Supporting small businesses
The Council of Registered Ethical Security Testers (CREST) has developed a service is designed to assist small businesses in understanding their cyber security maturity.
As part of the Cyber Security Small Business Program launched in December 2018, businesses with 19 or fewer employees can receive a co-funded grant of up to $2,100 to have their cyber security tested by CREST.
Building cyber capacity in the Indo-Pacific
Australia has significantly enhanced cyber capacity in the Indo-Pacific region and globally. Nearly $34 million will be invested to further build on this progress, including Australia’s Cyber Cooperation Program and a cyber security partnership with Papua New Guinea.
Research and Development
Various agencies have been established, or have expanded their capacities, to ensure pioneering research and development in the area of cyber security.
- AustCyber was established in late 2016 as a national cyber security innovation network that pioneers cutting edge cyber security research and innovation.
- CSIRO’s Data61 has boosted its capacity for cyber security research and development of solutions, improving cyber security skills and deepening connections with international partners.
- The Cyber Security Cooperative Research Centre has been established to support and enable collaboration and co-development across Australia’s cyber security ecosystem.
Ongoing actions outlined in the 2020 Cyber Security Strategy include:
- Delivering progress updates on the implementation of the Strategy.
- Holding annual cyber security leaders’ meetings.
- Partnering with the private sector to develop innovative approaches to cyber threat information sharing – for example, the establishment of Joint Cyber Security Centres (JCSCs) in capital cities.
- International cooperation to combat malicious cyber activity and shut down ‘safe havens’, particularly in the Indo-Pacific region.
- Develop Australia’s cyber security skills through partnerships with government, businesses, education providers and the research community.
A process of continuous iteration
Since the launch of the Cyber Security Strategy in 2016, a number of key action points have been revised to better respond to the cyber threat landscape.
|Action point||Updated approach|
|Sponsor research to better understand the cost of malicious cyber activity to the Australian economy.||This activity was overtaken by a classified review of the threat and vulnerability landscape in Australia.|
|Improve Government agencies’ cyber security through independent assessments, especially for higher risk agencies.||New technology solutions are now being used to improve cyber security at scale, such as automated scanning tools to identify system vulnerabilities.

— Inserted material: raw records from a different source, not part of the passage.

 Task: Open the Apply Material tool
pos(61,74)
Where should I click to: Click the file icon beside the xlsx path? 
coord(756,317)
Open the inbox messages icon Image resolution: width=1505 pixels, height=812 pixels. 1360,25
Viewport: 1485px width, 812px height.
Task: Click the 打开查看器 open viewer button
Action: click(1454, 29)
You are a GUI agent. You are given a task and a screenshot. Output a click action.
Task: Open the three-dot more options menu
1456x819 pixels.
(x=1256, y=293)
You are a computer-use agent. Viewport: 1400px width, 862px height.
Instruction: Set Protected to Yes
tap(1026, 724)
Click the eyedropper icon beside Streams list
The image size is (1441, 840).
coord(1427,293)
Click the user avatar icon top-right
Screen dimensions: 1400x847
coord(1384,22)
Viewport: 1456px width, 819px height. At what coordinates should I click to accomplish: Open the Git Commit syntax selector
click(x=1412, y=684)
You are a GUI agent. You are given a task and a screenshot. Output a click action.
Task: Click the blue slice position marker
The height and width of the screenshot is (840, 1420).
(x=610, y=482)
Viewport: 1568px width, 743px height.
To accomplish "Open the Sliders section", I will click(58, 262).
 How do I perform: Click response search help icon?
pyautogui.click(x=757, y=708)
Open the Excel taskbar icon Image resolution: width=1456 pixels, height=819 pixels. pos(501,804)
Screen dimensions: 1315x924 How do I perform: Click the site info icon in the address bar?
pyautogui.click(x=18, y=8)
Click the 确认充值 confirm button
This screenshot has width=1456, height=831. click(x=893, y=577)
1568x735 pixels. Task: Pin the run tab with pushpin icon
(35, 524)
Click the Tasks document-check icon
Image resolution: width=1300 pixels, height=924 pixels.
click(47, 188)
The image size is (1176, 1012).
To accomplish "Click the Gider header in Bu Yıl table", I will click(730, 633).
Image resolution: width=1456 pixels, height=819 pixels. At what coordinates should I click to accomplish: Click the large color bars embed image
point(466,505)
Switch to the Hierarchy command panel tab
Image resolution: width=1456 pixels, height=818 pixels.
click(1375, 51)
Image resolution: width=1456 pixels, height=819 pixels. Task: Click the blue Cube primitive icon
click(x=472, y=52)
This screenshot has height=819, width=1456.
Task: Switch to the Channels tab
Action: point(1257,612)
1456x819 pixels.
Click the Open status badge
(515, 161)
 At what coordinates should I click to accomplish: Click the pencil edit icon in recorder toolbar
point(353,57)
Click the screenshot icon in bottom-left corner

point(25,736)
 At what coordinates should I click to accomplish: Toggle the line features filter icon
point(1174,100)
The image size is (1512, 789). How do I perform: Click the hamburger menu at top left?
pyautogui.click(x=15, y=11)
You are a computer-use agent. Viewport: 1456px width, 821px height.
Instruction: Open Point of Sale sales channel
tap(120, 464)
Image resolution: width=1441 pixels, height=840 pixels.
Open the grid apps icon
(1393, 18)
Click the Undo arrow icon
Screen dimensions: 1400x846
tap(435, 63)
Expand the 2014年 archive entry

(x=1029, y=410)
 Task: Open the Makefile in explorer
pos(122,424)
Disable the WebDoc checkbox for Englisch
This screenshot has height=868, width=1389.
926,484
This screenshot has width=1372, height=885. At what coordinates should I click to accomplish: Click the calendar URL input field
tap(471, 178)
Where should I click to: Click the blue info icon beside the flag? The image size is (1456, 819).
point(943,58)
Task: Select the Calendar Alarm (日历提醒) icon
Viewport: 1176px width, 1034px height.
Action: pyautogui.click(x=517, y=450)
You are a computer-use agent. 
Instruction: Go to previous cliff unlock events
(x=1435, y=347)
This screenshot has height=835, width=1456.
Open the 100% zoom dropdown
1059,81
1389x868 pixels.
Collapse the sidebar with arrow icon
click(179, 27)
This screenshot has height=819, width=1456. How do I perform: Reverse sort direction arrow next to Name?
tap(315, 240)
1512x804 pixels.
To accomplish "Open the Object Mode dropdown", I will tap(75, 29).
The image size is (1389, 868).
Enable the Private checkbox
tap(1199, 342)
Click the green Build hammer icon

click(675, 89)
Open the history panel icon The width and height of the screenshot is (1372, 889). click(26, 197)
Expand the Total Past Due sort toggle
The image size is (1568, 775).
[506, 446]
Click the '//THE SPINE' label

Further assessments of a number of key government agencies have also been conducted, with specific guidance provided.|
Since the launch of Australia’s 2016 Cyber Security Strategy, significant progress has been made in strengthening the nation’s cyber resilience and security. This has required the implementation of innovative and technologically-driven strategies, whilst revising approaches to keep up with the rapid pace of change in cyberspace and emerging threats from malicious cyber actors. A key factor determining the success of the strategy is effective cooperation between government and law enforcement agencies, domestically and internationally, as well as with industry and academia, and in dialogue with the Australian community.